L'importanza della memoria
In un clima di rigurgito neo-nazista, Il Labirinto del Silenzio, s'inserisce nel costante impiego di documentare, anche attraverso lavori artistici, gli atti barbari commessi dai nazisti e non ha caso il film esce in sala e due settimane dal Giorno della Memoria per venir poi proiettato per le scuole. I processi di Auschwitz raccontati nel film, grazie ai quali nasce il concetto di "memoria", testimoniano senza mai mostrare i crimini dei quali si macchiarono anche semplici cittadini che non mostrarono mai rimorso per quello che fecero, neanche una volta portati in tribunale. "Il lavoro della memoria è importante ma in Germania c'è anche un sentimento di "stanchezza", una "Olocausto fatigue" come la chiamano degli storici americani sebbene la volontà di mantenere vivo il ricorda sia costante. La generazione di oggi non è colpevole per quello che è accaduto ma come tedeschi sono responsabili. Questo è un concetto per me fondamentale. La colpa è individuale".

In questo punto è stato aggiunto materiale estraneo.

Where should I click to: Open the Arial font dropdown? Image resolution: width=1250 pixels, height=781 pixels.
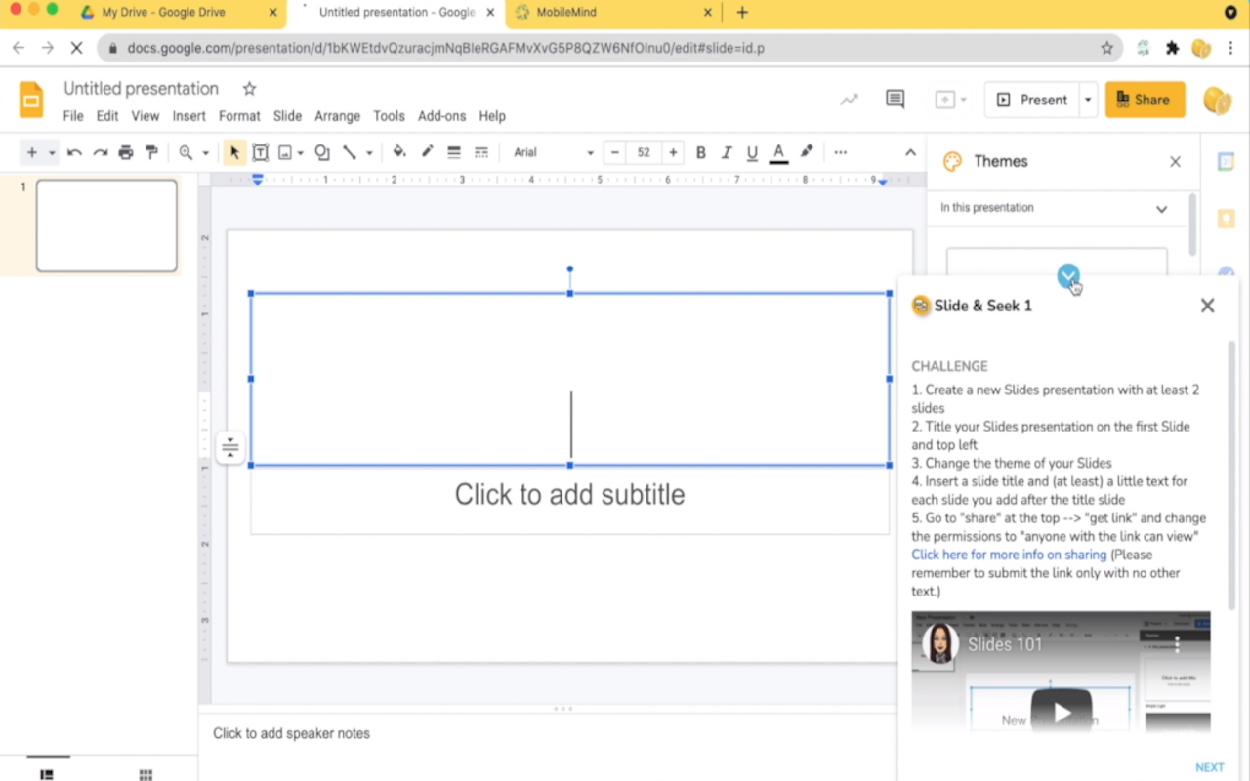click(554, 152)
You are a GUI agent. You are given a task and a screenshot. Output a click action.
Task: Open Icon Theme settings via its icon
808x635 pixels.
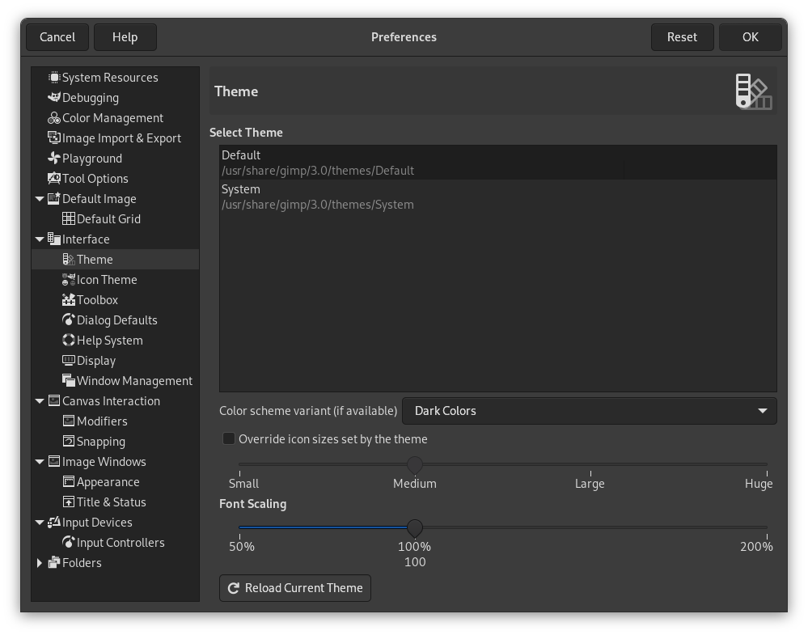pyautogui.click(x=70, y=279)
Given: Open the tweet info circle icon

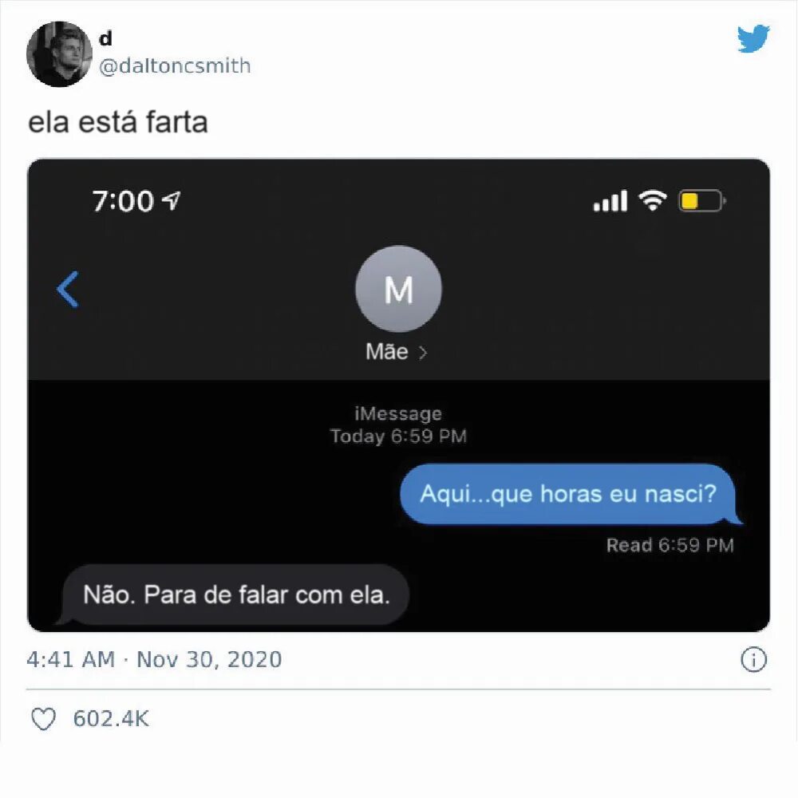Looking at the screenshot, I should click(x=753, y=660).
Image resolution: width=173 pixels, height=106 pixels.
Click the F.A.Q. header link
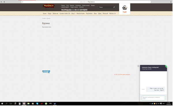pos(67,5)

La sceneggiatura fonda proprio sul senso di responsabilità la sua ragion d'essere. Giulio Ricciarelli ci mostra ex guardie delle SS che nella Francoforte del 1958 insegnano nelle scuole o lavorano agli uffici pubblici. Inoltre sottolinea come il male non si nascondesse solo dietro i volti ed i gesti dei gerarchi, da Heinrich Himmler a Joseph Goebbels, ma anche dietro la "rispettabilità" di un maestro elementare o di un panettiere sebbene il regista non condivida la celebre tesi della banalità del male della quale parlò Hannah Arendt durante il processo a Gerusalemme ad Adolf Eichmman. "Era l'amante di Martin Heidegger, una delle menti più importanti del secolo scorso eppure simpatizzante nazista. Lei parla di banalità del male ma non c'era nulla di banale in quell'uomo".
Il Labirinto del Silenzio, con il suo stile classico e l'impronta da film per la tv prestato al cinema, sebbene sia coadiuvato da interpretazioni di ottimo livello e da un'attenzione ai dettagli storico/culturali, non mantiene costante il ritmo, perdendosi nella seconda metà del film, nonostante la narrazione rimanga lineare e attenta a non "contaminare" troppo la sceneggiatura con sottotrame invadenti.